* Provided information:
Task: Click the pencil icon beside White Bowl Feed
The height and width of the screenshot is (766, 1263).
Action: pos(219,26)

--

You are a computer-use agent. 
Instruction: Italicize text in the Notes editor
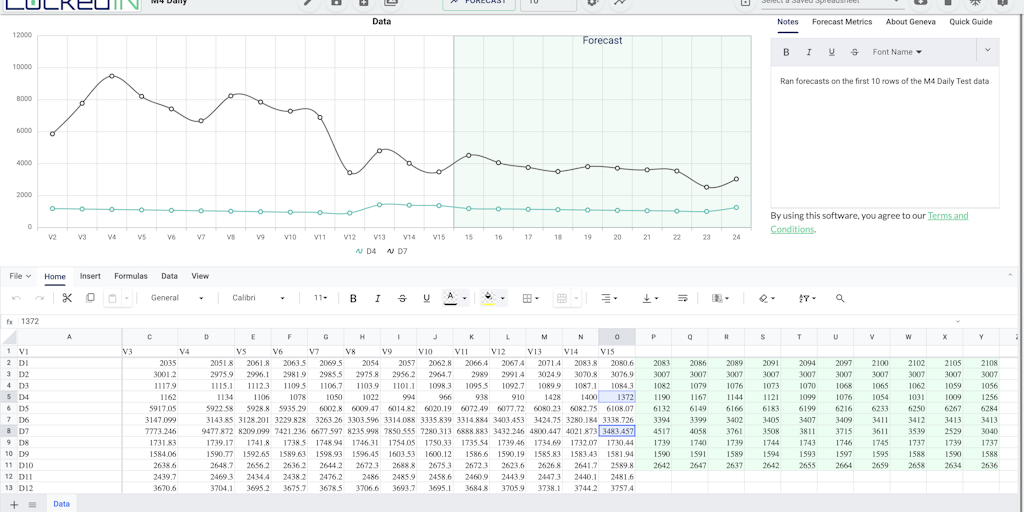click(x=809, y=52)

* Task statement:
What do you get when you return, word for word, the entries starting at the line containing "Task: Click the" and ending at the line containing "Action: pos(219,26)"?

* Worked answer:
Task: Click the pencil icon beside White Bowl Feed
The height and width of the screenshot is (766, 1263).
Action: pos(219,26)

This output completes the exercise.